(Items from a dataset)
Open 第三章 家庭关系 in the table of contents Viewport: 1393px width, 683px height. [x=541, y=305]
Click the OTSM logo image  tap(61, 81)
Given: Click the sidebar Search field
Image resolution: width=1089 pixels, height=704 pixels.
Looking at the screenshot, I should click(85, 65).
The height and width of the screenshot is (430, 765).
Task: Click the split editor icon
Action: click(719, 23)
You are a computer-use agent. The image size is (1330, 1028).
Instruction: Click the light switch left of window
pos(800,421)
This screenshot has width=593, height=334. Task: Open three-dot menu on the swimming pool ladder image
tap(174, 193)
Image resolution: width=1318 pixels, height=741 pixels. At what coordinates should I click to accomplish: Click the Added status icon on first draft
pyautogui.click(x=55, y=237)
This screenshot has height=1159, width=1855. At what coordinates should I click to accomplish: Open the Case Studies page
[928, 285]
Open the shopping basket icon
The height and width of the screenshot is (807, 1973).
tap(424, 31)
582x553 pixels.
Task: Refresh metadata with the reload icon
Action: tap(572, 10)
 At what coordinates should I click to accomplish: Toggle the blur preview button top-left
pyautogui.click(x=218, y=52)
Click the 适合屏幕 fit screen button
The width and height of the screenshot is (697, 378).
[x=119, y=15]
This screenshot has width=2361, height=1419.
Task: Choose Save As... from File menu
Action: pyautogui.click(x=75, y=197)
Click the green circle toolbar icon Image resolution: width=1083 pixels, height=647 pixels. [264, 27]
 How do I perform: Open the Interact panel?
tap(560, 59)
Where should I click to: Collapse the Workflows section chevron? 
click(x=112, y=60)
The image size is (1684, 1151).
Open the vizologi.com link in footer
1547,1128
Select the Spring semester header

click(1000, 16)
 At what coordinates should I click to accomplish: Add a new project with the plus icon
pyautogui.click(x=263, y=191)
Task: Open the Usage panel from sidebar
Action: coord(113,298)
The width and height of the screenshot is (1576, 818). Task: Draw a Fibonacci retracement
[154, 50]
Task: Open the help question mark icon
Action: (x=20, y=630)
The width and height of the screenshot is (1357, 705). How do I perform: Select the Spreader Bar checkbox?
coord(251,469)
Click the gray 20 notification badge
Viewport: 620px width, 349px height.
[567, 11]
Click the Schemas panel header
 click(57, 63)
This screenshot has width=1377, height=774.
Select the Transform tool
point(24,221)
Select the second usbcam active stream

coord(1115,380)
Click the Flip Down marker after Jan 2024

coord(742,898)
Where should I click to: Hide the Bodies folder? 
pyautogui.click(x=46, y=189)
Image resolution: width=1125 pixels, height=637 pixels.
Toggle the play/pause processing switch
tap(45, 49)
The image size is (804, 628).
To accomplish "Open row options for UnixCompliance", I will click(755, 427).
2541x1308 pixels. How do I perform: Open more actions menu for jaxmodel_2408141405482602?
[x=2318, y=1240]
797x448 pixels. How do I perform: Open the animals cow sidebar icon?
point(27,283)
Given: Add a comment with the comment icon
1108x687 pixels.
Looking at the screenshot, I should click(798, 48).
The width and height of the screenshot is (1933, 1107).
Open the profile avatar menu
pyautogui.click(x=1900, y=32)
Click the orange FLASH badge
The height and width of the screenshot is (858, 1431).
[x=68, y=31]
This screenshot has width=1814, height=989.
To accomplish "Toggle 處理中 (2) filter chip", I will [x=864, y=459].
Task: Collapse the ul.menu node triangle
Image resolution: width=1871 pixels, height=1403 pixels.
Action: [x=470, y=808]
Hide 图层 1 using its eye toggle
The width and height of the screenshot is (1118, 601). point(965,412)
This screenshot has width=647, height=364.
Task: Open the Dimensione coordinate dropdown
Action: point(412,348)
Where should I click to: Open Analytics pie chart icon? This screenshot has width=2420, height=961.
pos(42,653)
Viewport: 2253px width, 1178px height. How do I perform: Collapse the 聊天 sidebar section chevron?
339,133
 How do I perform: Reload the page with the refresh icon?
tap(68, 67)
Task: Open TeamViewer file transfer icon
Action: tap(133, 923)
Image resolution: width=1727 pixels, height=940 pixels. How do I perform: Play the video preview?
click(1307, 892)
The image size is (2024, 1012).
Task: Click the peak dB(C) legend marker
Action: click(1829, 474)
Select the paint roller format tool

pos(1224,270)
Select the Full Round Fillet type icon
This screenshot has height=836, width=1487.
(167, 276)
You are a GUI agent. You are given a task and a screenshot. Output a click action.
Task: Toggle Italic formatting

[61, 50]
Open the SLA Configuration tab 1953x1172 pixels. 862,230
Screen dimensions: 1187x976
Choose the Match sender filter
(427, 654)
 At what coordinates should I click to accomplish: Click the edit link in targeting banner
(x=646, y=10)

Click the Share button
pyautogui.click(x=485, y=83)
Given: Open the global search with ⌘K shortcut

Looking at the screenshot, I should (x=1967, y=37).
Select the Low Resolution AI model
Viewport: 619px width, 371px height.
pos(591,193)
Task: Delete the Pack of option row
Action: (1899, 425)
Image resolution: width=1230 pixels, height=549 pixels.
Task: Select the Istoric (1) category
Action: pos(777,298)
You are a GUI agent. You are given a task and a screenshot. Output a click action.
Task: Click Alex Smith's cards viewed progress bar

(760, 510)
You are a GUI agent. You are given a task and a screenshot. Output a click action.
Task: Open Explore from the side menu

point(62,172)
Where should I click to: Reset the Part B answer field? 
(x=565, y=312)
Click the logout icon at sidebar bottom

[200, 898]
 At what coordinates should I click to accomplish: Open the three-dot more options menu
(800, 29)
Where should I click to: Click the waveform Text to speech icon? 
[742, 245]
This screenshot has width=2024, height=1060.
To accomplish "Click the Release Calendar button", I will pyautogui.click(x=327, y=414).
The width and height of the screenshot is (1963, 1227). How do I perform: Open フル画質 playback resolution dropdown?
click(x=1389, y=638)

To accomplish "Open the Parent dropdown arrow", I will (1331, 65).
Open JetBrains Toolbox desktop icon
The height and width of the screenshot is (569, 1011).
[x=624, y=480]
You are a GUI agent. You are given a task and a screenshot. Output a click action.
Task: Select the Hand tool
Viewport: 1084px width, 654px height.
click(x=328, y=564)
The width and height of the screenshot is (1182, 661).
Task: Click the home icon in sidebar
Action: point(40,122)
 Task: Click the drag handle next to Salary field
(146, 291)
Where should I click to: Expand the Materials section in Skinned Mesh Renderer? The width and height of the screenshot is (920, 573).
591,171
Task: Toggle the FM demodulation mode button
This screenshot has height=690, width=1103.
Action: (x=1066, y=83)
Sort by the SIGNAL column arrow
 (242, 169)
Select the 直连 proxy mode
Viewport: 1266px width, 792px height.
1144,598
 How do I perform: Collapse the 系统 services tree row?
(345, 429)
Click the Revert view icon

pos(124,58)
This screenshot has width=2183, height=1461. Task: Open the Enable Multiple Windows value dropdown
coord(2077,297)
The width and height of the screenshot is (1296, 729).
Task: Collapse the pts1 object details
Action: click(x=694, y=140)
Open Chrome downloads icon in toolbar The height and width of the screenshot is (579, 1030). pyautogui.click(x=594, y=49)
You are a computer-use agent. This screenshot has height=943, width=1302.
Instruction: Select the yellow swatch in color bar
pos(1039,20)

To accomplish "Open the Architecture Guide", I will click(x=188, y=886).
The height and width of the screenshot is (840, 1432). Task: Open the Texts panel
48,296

YOUR OBJECTIVE
Write out each record exactly, without addition or omission.

RESULT OF THE TASK
Open 第三章 家庭关系 in the table of contents Viewport: 1393px width, 683px height. [x=541, y=305]
Click the OTSM logo image  tap(61, 81)
Given: Click the sidebar Search field
Image resolution: width=1089 pixels, height=704 pixels.
Looking at the screenshot, I should click(85, 65).
The height and width of the screenshot is (430, 765).
Task: Click the split editor icon
Action: click(719, 23)
You are a computer-use agent. The image size is (1330, 1028).
Instruction: Click the light switch left of window
pos(800,421)
This screenshot has width=593, height=334. Task: Open three-dot menu on the swimming pool ladder image
tap(174, 193)
Image resolution: width=1318 pixels, height=741 pixels. At what coordinates should I click to accomplish: Click the Added status icon on first draft
pyautogui.click(x=55, y=237)
This screenshot has height=1159, width=1855. At what coordinates should I click to accomplish: Open the Case Studies page
[928, 285]
Open the shopping basket icon
The height and width of the screenshot is (807, 1973).
tap(424, 31)
582x553 pixels.
Task: Refresh metadata with the reload icon
Action: tap(572, 10)
 At what coordinates should I click to accomplish: Toggle the blur preview button top-left
pyautogui.click(x=218, y=52)
Click the 适合屏幕 fit screen button
The width and height of the screenshot is (697, 378).
[x=119, y=15]
This screenshot has width=2361, height=1419.
Task: Choose Save As... from File menu
Action: pyautogui.click(x=75, y=197)
Click the green circle toolbar icon Image resolution: width=1083 pixels, height=647 pixels. [264, 27]
 How do I perform: Open the Interact panel?
tap(560, 59)
Where should I click to: Collapse the Workflows section chevron? 
click(x=112, y=60)
The image size is (1684, 1151).
Open the vizologi.com link in footer
1547,1128
Select the Spring semester header

click(1000, 16)
 At what coordinates should I click to accomplish: Add a new project with the plus icon
pyautogui.click(x=263, y=191)
Task: Open the Usage panel from sidebar
Action: coord(113,298)
The width and height of the screenshot is (1576, 818). Task: Draw a Fibonacci retracement
[154, 50]
Task: Open the help question mark icon
Action: (x=20, y=630)
The width and height of the screenshot is (1357, 705). How do I perform: Select the Spreader Bar checkbox?
coord(251,469)
Click the gray 20 notification badge
Viewport: 620px width, 349px height.
[567, 11]
Click the Schemas panel header
 click(57, 63)
This screenshot has width=1377, height=774.
Select the Transform tool
point(24,221)
Select the second usbcam active stream

coord(1115,380)
Click the Flip Down marker after Jan 2024

coord(742,898)
Where should I click to: Hide the Bodies folder? 
pyautogui.click(x=46, y=189)
Image resolution: width=1125 pixels, height=637 pixels.
Toggle the play/pause processing switch
tap(45, 49)
The image size is (804, 628).
To accomplish "Open row options for UnixCompliance", I will click(755, 427).
2541x1308 pixels. How do I perform: Open more actions menu for jaxmodel_2408141405482602?
[x=2318, y=1240]
797x448 pixels. How do I perform: Open the animals cow sidebar icon?
point(27,283)
Given: Add a comment with the comment icon
1108x687 pixels.
Looking at the screenshot, I should click(798, 48).
The width and height of the screenshot is (1933, 1107).
Open the profile avatar menu
pyautogui.click(x=1900, y=32)
Click the orange FLASH badge
The height and width of the screenshot is (858, 1431).
[x=68, y=31]
This screenshot has width=1814, height=989.
To accomplish "Toggle 處理中 (2) filter chip", I will [x=864, y=459].
Task: Collapse the ul.menu node triangle
Image resolution: width=1871 pixels, height=1403 pixels.
Action: [x=470, y=808]
Hide 图层 1 using its eye toggle
The width and height of the screenshot is (1118, 601). point(965,412)
This screenshot has width=647, height=364.
Task: Open the Dimensione coordinate dropdown
Action: point(412,348)
Where should I click to: Open Analytics pie chart icon? This screenshot has width=2420, height=961.
pos(42,653)
Viewport: 2253px width, 1178px height. How do I perform: Collapse the 聊天 sidebar section chevron?
339,133
 How do I perform: Reload the page with the refresh icon?
tap(68, 67)
Task: Open TeamViewer file transfer icon
Action: tap(133, 923)
Image resolution: width=1727 pixels, height=940 pixels. How do I perform: Play the video preview?
click(1307, 892)
The image size is (2024, 1012).
Task: Click the peak dB(C) legend marker
Action: click(1829, 474)
Select the paint roller format tool

pos(1224,270)
Select the Full Round Fillet type icon
This screenshot has height=836, width=1487.
(167, 276)
You are a GUI agent. You are given a task and a screenshot. Output a click action.
Task: Toggle Italic formatting

[61, 50]
Open the SLA Configuration tab 1953x1172 pixels. 862,230
Screen dimensions: 1187x976
Choose the Match sender filter
(427, 654)
 At what coordinates should I click to accomplish: Click the edit link in targeting banner
(x=646, y=10)

Click the Share button
pyautogui.click(x=485, y=83)
Given: Open the global search with ⌘K shortcut

Looking at the screenshot, I should (x=1967, y=37).
Select the Low Resolution AI model
Viewport: 619px width, 371px height.
pos(591,193)
Task: Delete the Pack of option row
Action: (1899, 425)
Image resolution: width=1230 pixels, height=549 pixels.
Task: Select the Istoric (1) category
Action: pos(777,298)
You are a GUI agent. You are given a task and a screenshot. Output a click action.
Task: Click Alex Smith's cards viewed progress bar

(760, 510)
You are a GUI agent. You are given a task and a screenshot. Output a click action.
Task: Open Explore from the side menu

point(62,172)
Where should I click to: Reset the Part B answer field? 
(x=565, y=312)
Click the logout icon at sidebar bottom

[200, 898]
 At what coordinates should I click to accomplish: Open the three-dot more options menu
(800, 29)
Where should I click to: Click the waveform Text to speech icon? 
[742, 245]
This screenshot has width=2024, height=1060.
To accomplish "Click the Release Calendar button", I will pyautogui.click(x=327, y=414).
The width and height of the screenshot is (1963, 1227). How do I perform: Open フル画質 playback resolution dropdown?
click(x=1389, y=638)

To accomplish "Open the Parent dropdown arrow", I will (1331, 65).
Open JetBrains Toolbox desktop icon
The height and width of the screenshot is (569, 1011).
[x=624, y=480]
You are a GUI agent. You are given a task and a screenshot. Output a click action.
Task: Select the Hand tool
Viewport: 1084px width, 654px height.
click(x=328, y=564)
The width and height of the screenshot is (1182, 661).
Task: Click the home icon in sidebar
Action: point(40,122)
 Task: Click the drag handle next to Salary field
(146, 291)
Where should I click to: Expand the Materials section in Skinned Mesh Renderer? The width and height of the screenshot is (920, 573).
591,171
Task: Toggle the FM demodulation mode button
This screenshot has height=690, width=1103.
Action: (x=1066, y=83)
Sort by the SIGNAL column arrow
 (242, 169)
Select the 直连 proxy mode
Viewport: 1266px width, 792px height.
1144,598
 How do I perform: Collapse the 系统 services tree row?
(345, 429)
Click the Revert view icon

pos(124,58)
This screenshot has width=2183, height=1461. Task: Open the Enable Multiple Windows value dropdown
coord(2077,297)
The width and height of the screenshot is (1296, 729).
Task: Collapse the pts1 object details
Action: click(x=694, y=140)
Open Chrome downloads icon in toolbar The height and width of the screenshot is (579, 1030). pyautogui.click(x=594, y=49)
You are a computer-use agent. This screenshot has height=943, width=1302.
Instruction: Select the yellow swatch in color bar
pos(1039,20)

To accomplish "Open the Architecture Guide", I will click(x=188, y=886).
The height and width of the screenshot is (840, 1432). Task: Open the Texts panel
48,296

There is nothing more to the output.